Per Agustus lalu, PMI Manufaktur Indonesia berada pada level 49, menurun dibanding Mei yang berada pada level 51,2. Penurunan tersebut menjadi indikasi pesimisme pelaku sektor manufaktur terhadap prospek kinerja industri ke depan. Penurunan prospek kinerja tersebut akan berdampak pada kinerja keuangan perusahaan yang kemudian terefleksi pada kinerja saham emiten industri di pasar modal.
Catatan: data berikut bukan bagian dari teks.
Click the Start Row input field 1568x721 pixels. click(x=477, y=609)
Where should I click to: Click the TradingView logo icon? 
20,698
Oleh karenanya, para investor melihat investasi pada pasar modal bukan lagi hal yang menarik, sehingga mengalihkan investasi pada aset yang lebih aman yakni emas. Permintaan emas yang kian meningkat, membuat harganya makin menjulang.
Mengutip data investing.com, harga emas di pasar global mencapai USD 1.560/troy ounce, dan merupakan yang tertinggi sejak 2011. Pada pasar domestik, lonjakan harga emas juga terjadi. Per 5 September, harga emas Antam mencapai Rp 72,6 juta per 100 gram dan Rp 775 ribu per 1 gram, yang menjadi rekor harga emas Antam tertinggi sepanjang sejarah. Peralihan aksi investasi dari portofolio ke aset emas yang membuat harga emas menjadi melejit merupakan indikator risiko dan ketidakpastian ekonomi yang nyata. Menyikapi kondisi ketidakpastian tersebut, respons kebijakan harus mampu menjadi penyeimbang serta tetap menjaga momentum pertumbuhan.
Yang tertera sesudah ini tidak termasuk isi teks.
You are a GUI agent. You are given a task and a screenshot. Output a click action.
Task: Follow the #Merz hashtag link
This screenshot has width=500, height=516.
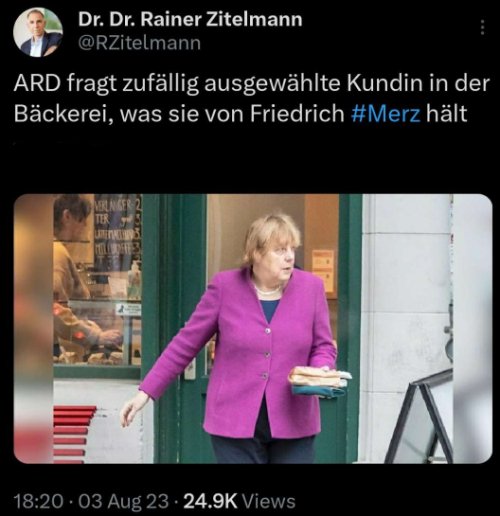pos(386,114)
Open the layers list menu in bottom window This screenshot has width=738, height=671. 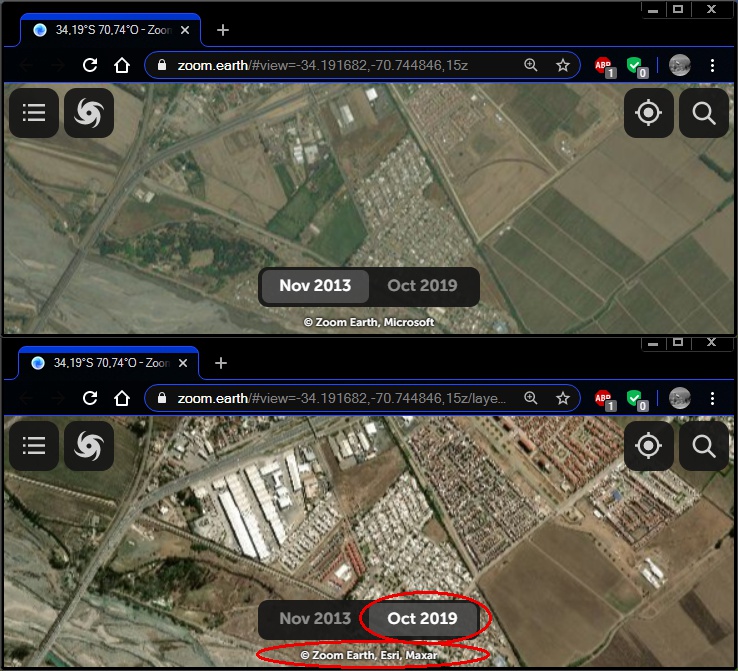34,446
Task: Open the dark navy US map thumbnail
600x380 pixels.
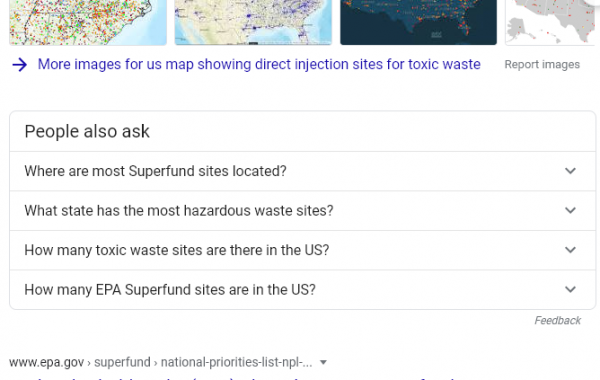Action: [419, 22]
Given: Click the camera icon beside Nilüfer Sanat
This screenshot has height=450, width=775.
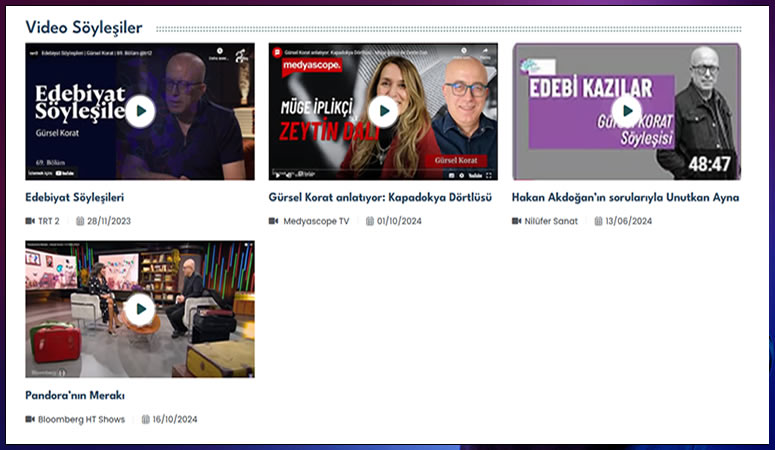Looking at the screenshot, I should tap(517, 221).
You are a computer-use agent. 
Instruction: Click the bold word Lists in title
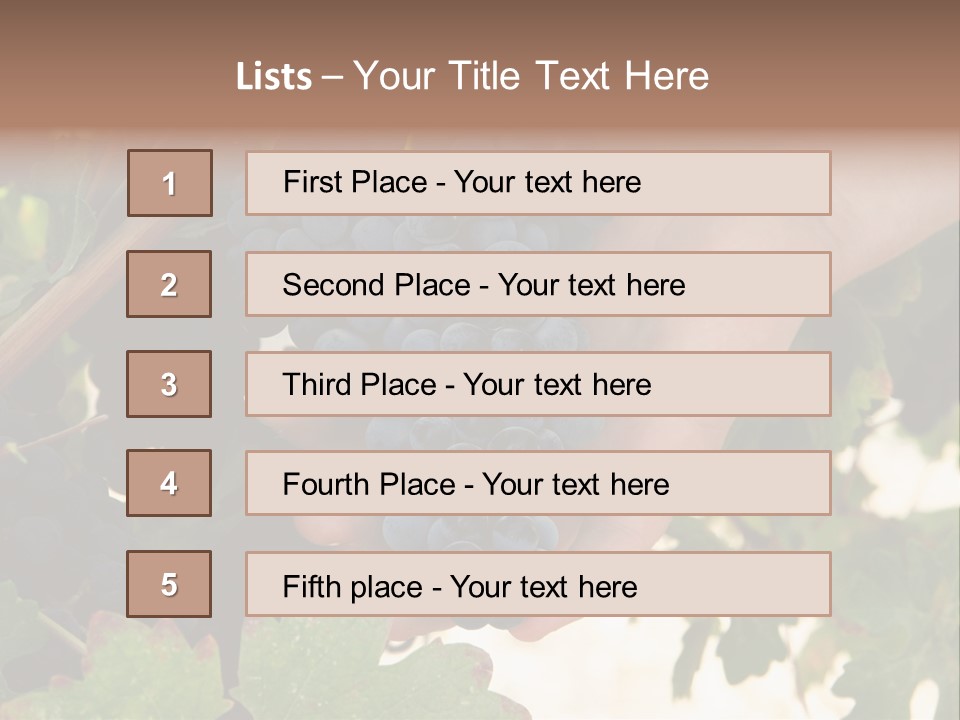click(273, 77)
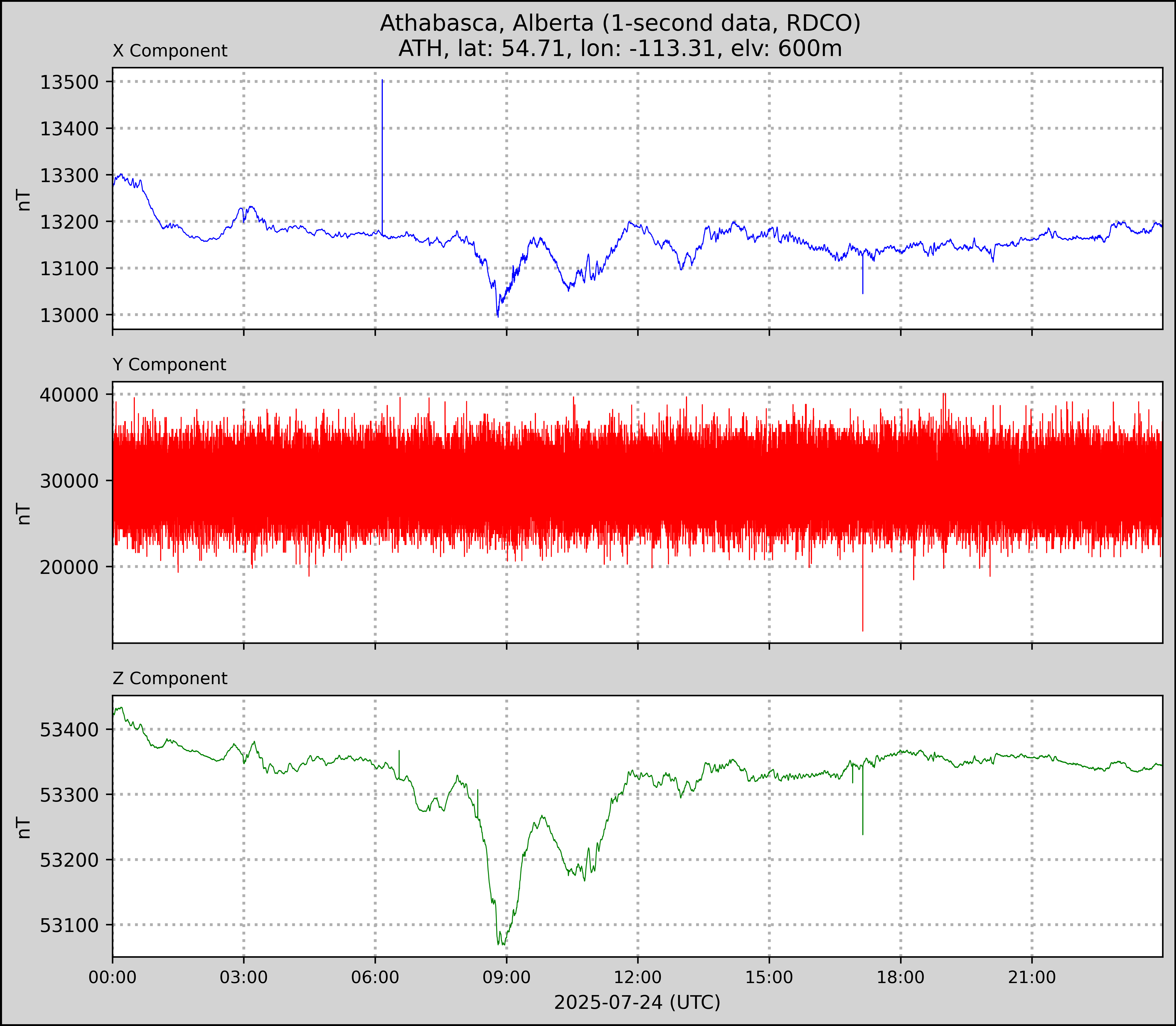Click the tall blue spike near 06:00
The width and height of the screenshot is (1176, 1026).
382,155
SCROLL TO CONTINUE WITH CONTENT
Melihat kondisi tersebut, dikaitkan dengan kebijakan moneter, keputusan menurunkan BI 7 Days Reverse Repo Rate (7DRRR) ke level 5.50% merupakan langkah yang tepat. Arah kebijakan moneter yang diambil cenderung bernuansa dovish (longgar) tersebut dinilai tepat di tengah ketidakpastian perekonomian. Respons kebijakan moneter longgar diperlukan guna menstimulus pasar dengan tambahan likuiditas. Artinya, meski sedang dalam mengalami tekanan kinerja produksi, industri domestik tidak harus menanggung biaya dana yang mahal untuk menunjang aktivitas operasionalnya.
Dari sisi konsumsi, penurunan suku bunga acuan juga diharapkan menjaga daya beli masyarakat, yang diharapkan dapat menopang laju pertumbuhan di tengah ketidakpastian ekonomi. Selain itu, kebijakan moneter longgar juga menjadi sinyalemen bagi pelaku pasar bahwa perekonomian domestik dalam kondisi stabil, dengan terjaganya ekspektasi inflasi dan terkendalinya nilai tukar Rupiah/USD.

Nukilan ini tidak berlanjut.